Berdasarkan perjanjian perdamaian tahun 1993 yang dikenal sebagai Perjanjian Oslo, Israel setuju memenuhi hak rakyat Palestina menentukan nasib sendiri dengan mengizinkan pemerintahan mandiri Palestina secara terbatas di sebagian Tepi Barat dan Gaza.
Mengenang masa kecilnya, aktivis hak asasi manusia Muhanned Qafesha mengatakan warga Palestina tidak pernah benar-benar merasa lega oleh penjajahan Israel meskipun ada janji menentukan nasib sendiri dan pemerintahan sendiri.
"Saya sudah hidup di bawah pendudukan Israel, agresi Israel dan kebrutalan Israel. Saya telah menyaksikan semua jenis kekerasan Israel. Saya telah melihat semua jenis agresi Israel selama masa kecil saya. Saya tumbuh dengan melihat tank-tank militer menyerang lingkungan di Hebron, di mana Tentara Israel menggerebek rumah-rumah warga Palestina, menyerang warga Palestina, menembaki warga Palestina dan membunuh mereka. Saya telah melihat helikopter Israel dan F-16 membom rumah-rumah penduduk,” kenang Qafesha.
Dia mengatakan, tumbuh dengan pengalaman seperti itu adalah hal yang wajar jika dia ingin menjadi seorang aktivis yang memperjuangkan hak-hak dasar warga Palestina.
"Sebagai orang yang tumbuh dalam situasi seperti ini, hal itu membuat Anda ingin memperjuangkan kebebasan Anda. Merupakan reaksi yang sangat normal untuk melawan. Itu sebabnya saya memutuskan untuk bergabung dengan gerakan bernama Youth Against Settlement, yang merupakan gerakan tanpa kekerasan,” papar dia.

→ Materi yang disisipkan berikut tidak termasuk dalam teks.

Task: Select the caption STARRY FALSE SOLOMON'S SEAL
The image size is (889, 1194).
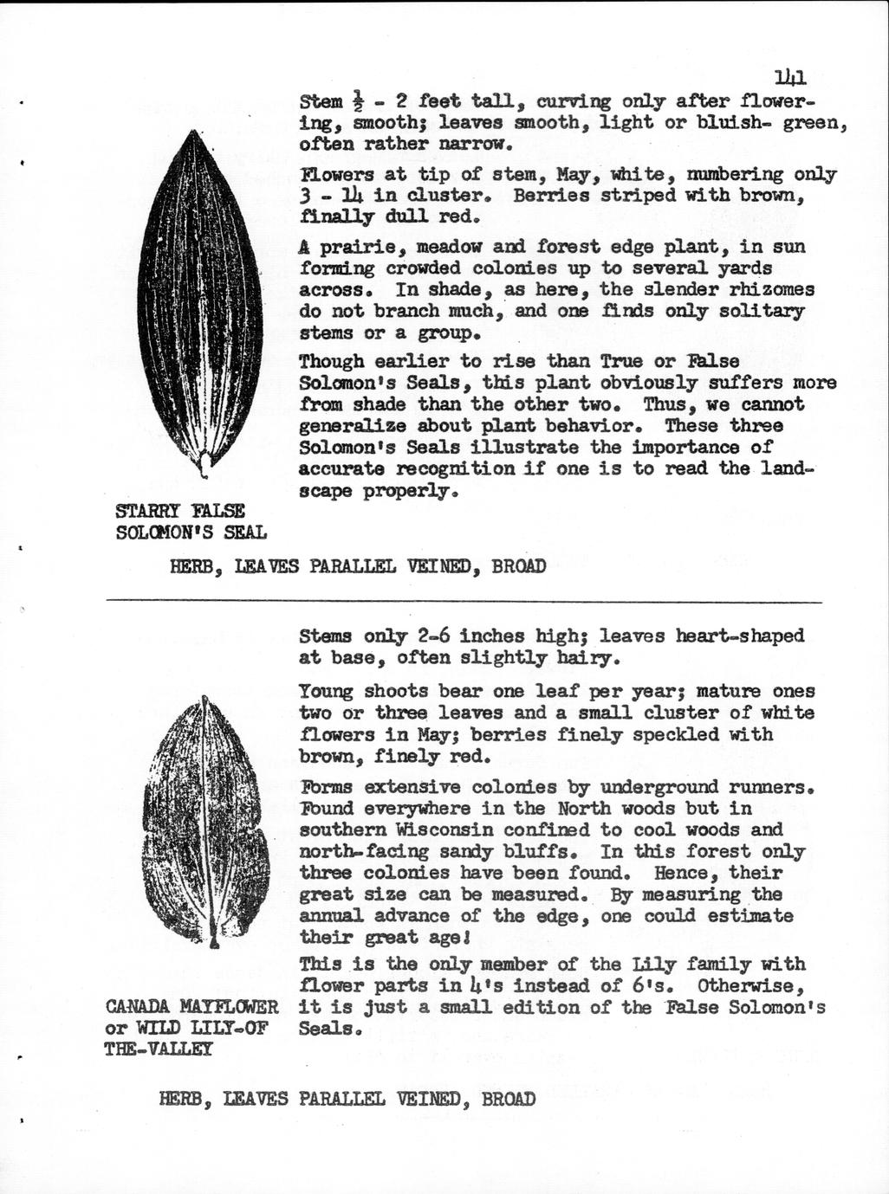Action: (191, 521)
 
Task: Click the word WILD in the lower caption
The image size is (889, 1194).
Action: (165, 1029)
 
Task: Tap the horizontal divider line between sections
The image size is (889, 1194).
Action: (464, 600)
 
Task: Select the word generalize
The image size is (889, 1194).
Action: (353, 427)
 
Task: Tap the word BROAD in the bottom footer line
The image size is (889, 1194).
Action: (508, 1100)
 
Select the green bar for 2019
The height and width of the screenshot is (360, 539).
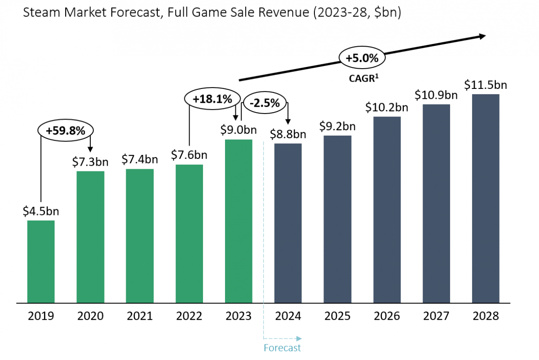point(41,261)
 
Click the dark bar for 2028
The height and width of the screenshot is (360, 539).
point(486,198)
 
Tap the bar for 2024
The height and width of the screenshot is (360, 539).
point(288,223)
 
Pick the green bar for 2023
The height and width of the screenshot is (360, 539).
point(239,221)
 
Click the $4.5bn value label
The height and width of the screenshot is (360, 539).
point(41,211)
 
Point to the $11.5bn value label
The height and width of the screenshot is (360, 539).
point(486,84)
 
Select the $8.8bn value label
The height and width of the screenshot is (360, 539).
point(288,134)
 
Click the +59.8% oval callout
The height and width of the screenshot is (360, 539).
point(66,130)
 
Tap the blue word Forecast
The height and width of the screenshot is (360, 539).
point(282,348)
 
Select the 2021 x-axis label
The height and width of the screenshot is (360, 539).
point(140,316)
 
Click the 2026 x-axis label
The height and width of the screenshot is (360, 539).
point(387,316)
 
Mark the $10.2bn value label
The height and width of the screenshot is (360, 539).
point(387,107)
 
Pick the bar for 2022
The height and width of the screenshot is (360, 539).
point(189,233)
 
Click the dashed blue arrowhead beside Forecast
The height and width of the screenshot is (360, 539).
point(300,338)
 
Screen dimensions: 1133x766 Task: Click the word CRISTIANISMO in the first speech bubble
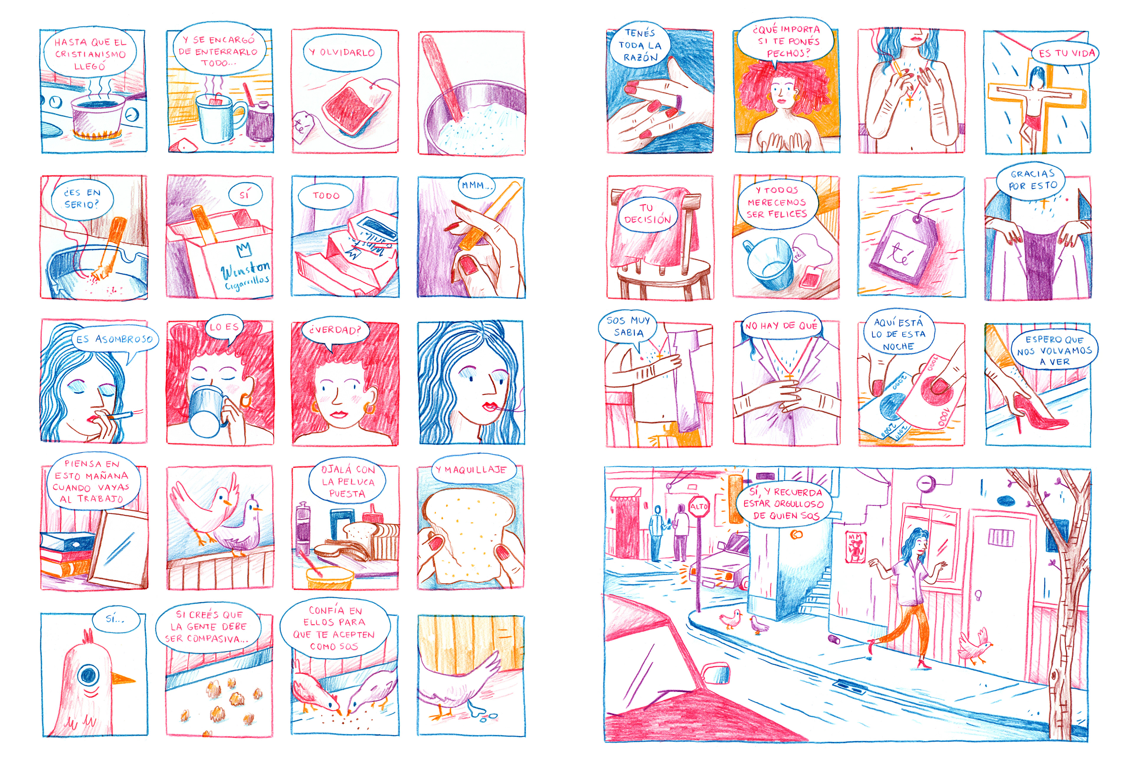[x=90, y=54]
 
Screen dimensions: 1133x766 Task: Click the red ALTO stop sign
[x=699, y=507]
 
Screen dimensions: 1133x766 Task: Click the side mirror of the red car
[x=716, y=674]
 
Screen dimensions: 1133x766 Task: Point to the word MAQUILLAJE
[x=475, y=470]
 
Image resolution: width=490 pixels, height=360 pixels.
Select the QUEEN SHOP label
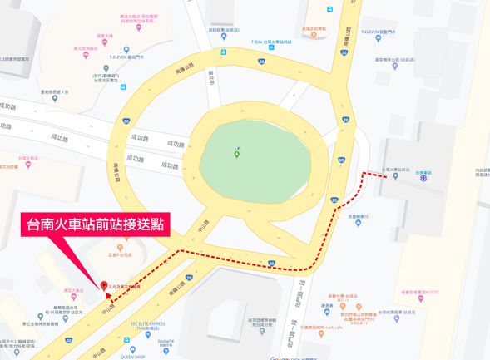(x=119, y=351)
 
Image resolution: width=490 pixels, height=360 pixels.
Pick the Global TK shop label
(x=165, y=342)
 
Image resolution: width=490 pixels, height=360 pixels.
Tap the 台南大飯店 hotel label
(x=28, y=157)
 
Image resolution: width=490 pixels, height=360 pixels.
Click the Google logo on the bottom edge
(x=284, y=357)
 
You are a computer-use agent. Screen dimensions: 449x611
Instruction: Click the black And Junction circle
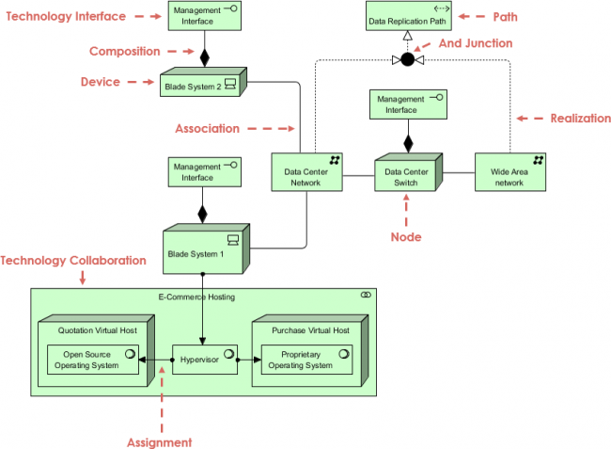(407, 60)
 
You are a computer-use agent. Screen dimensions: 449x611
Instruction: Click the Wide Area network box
(508, 176)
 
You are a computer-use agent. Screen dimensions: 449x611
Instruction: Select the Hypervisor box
(204, 359)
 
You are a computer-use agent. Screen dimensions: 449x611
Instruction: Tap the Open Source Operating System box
(92, 359)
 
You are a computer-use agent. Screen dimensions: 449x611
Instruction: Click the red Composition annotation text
(124, 52)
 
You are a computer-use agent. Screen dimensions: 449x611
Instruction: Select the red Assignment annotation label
(160, 441)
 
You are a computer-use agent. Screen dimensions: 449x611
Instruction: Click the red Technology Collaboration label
(73, 260)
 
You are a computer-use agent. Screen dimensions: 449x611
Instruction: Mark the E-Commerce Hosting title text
(196, 297)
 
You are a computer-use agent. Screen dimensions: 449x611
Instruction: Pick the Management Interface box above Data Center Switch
(407, 104)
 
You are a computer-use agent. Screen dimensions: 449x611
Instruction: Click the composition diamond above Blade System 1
(202, 213)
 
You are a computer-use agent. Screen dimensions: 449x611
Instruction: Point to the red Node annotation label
(406, 236)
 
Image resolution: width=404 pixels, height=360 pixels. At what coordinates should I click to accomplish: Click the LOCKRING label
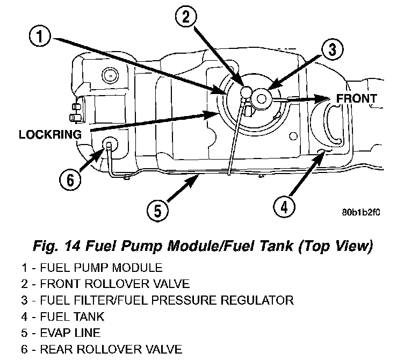pyautogui.click(x=50, y=134)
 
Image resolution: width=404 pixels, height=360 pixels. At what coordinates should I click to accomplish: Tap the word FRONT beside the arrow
pyautogui.click(x=356, y=99)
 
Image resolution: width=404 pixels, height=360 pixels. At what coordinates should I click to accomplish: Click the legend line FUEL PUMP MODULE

“Saya juga belajar jurnalisme untuk membicarakan penderitaan rakyat Palestina dan menyampaikan pesan rakyat Palestina ke seluruh dunia. Saya ingin semua orang di seluruh dunia tahu apa yang terjadi pada rakyat Palestina. Saya ingin anak-anak kita tidak mengalami trauma yang sama seperti yang dialami warga Palestina alami saat masih anak-anak," tutur Qafesha.

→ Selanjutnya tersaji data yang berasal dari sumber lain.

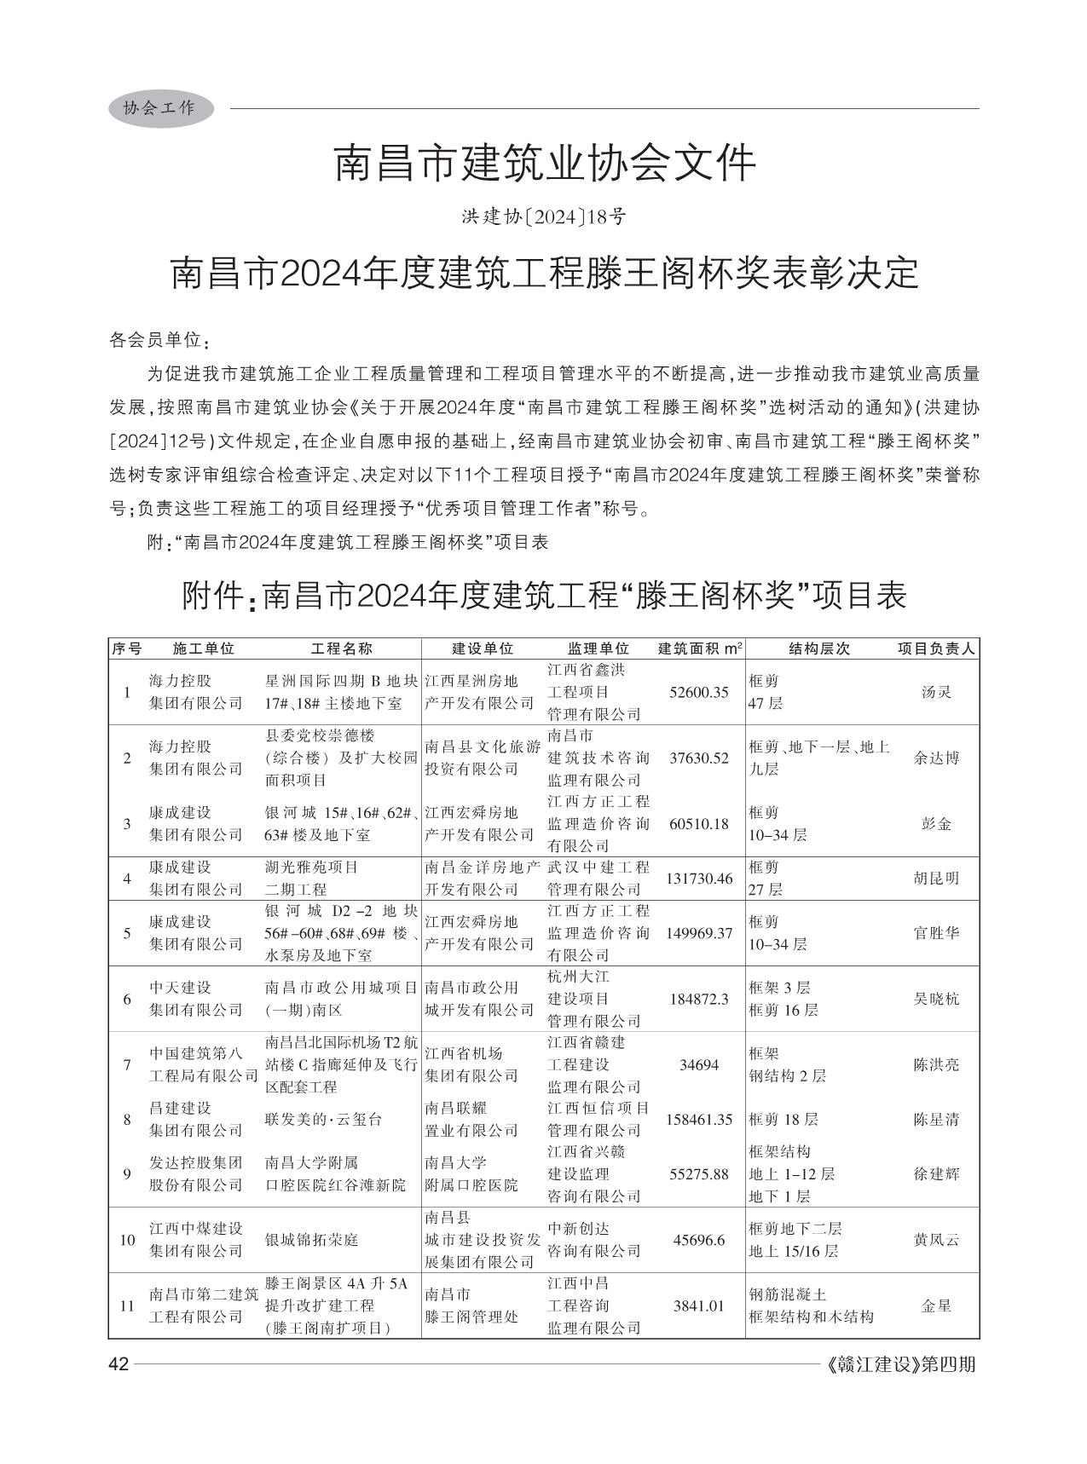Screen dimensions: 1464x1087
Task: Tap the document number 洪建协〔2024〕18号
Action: (544, 217)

Tepi Barat dan Jalur Gaza sering digambarkan sebagai penjara terbuka, karena Israel terus mengontrol pergerakan orang dan barang di kedua wilayah Palestina tersebut.
Tanpa akses ke bandara, warga Palestina tidak punya cara lain untuk keluar selain meminta izin dari otoritas Israel untuk menyeberang ke negara-negara tetangga melalui jalur darat seperti Mesir ke Jalur Gaza dan Yordania ke Tepi Barat.

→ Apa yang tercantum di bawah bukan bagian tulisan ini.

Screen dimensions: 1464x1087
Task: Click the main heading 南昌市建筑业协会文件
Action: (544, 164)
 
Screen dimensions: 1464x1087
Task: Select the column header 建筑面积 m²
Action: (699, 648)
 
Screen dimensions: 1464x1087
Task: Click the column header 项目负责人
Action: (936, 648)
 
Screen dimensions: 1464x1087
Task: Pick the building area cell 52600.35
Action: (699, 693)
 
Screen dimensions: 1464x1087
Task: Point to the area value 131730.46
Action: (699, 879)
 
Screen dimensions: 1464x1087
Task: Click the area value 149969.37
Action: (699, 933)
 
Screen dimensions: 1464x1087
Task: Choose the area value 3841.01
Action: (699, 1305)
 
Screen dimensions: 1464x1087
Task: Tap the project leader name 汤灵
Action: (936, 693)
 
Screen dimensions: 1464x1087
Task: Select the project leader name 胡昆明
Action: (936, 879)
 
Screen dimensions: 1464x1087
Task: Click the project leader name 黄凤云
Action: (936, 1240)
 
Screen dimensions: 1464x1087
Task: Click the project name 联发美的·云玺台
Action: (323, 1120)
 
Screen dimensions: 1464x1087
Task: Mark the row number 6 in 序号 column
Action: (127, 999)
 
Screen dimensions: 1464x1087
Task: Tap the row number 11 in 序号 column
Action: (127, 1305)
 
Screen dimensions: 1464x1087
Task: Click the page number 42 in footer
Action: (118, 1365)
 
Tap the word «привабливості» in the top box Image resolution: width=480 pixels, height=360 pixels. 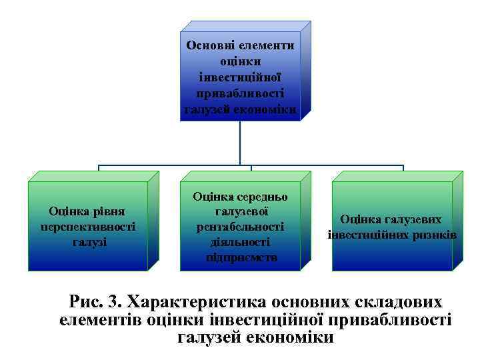tap(241, 95)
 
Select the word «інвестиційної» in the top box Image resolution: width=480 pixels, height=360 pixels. tap(241, 78)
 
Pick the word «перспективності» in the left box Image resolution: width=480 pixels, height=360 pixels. tap(87, 227)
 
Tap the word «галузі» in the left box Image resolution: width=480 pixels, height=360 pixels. tap(89, 241)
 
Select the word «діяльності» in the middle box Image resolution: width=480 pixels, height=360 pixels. tap(241, 242)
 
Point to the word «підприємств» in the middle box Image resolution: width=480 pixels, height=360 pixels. tap(241, 257)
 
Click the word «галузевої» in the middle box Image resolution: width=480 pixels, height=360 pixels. tap(241, 212)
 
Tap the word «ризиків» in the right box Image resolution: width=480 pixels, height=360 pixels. tap(435, 235)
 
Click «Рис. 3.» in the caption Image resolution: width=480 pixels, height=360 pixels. tap(94, 301)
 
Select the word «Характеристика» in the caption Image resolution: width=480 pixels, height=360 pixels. tap(198, 301)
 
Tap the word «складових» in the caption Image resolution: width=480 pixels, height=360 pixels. tap(396, 301)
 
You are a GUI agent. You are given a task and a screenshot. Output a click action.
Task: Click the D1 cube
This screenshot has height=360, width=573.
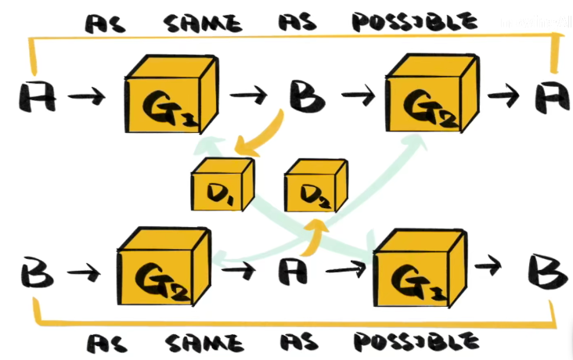pyautogui.click(x=222, y=185)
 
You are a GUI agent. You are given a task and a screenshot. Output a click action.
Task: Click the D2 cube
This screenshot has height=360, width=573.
pyautogui.click(x=315, y=188)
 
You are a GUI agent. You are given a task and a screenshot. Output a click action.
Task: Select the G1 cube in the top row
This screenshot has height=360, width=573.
pyautogui.click(x=169, y=97)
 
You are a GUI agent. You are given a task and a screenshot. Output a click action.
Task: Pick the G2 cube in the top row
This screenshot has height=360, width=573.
pyautogui.click(x=429, y=97)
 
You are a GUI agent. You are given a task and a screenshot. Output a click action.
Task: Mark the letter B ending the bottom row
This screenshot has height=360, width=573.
pyautogui.click(x=542, y=271)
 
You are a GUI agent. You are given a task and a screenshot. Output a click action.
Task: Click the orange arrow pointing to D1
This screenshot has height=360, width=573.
pyautogui.click(x=266, y=135)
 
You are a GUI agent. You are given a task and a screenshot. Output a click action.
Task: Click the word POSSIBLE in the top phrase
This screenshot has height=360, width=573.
pyautogui.click(x=413, y=20)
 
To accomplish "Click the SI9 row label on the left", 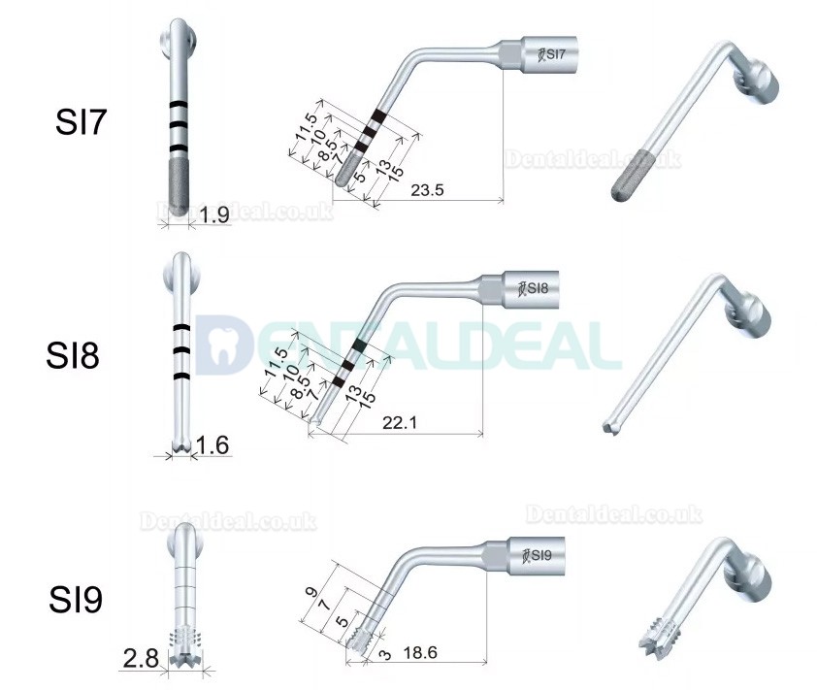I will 75,600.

“Kondisi perbatasan darat dengan Yordania juga menggila bagi warga Palestina. Tidak buka 24 jam. Kami hanya bisa pergi dan kembali selama lima jam kalau sudah buka. Dan biasanya mereka hanya mengizinkan 500 orang lewat setiap harinya. Kalau 500 orang telah melintasi perbatasan dalam dua jam, mereka akan menutup perbatasan pada hari itu,” papar dia.
“Jika Anda kembali dari perjalanan ke Eropa dan penerbangan Anda tiba pada jam 9 malam, Anda harus bermalam di Amman (ibu kota Yordania) dan tunggu sampai keesokan paginya ketika perbatasan dibuka kembali untuk kembali ke kota Anda. Beginilah cara mereka bekerja,” ungkap Qafesha.
Sebagai orang yang besar di Tepi Barat, Qafesha belum pernah mengunjungi Jalur Gaza karena kendali Israel atas perbatasan kedua wilayah tersebut.
“Tanpa kebebasan bergerak, generasi muda Palestina memiliki pilihan karir yang terbatas meskipun mereka berpendidikan tinggi dan sering memilih pekerjaan sederhana seperti konstruksi,” ujar aktivis tersebut.
Akibatnya, banyak anak muda Palestina yang merasa putus asa dengan masa depan mereka, menurut dia.
"Ini merupakan tekanan yang sangat besar bagi masyarakat. Tidak ada masa depan bagi masyarakat yang tinggal di Palestina. Anda melihat masa depan sebagai orang muda yang sangat gelap. Anda tidak melakukan apa yang dilakukan oleh generasi muda lainnya di dunia, yaitu bermimpi, bekerja dan menikmati waktu Anda bepergian,” ujar dia.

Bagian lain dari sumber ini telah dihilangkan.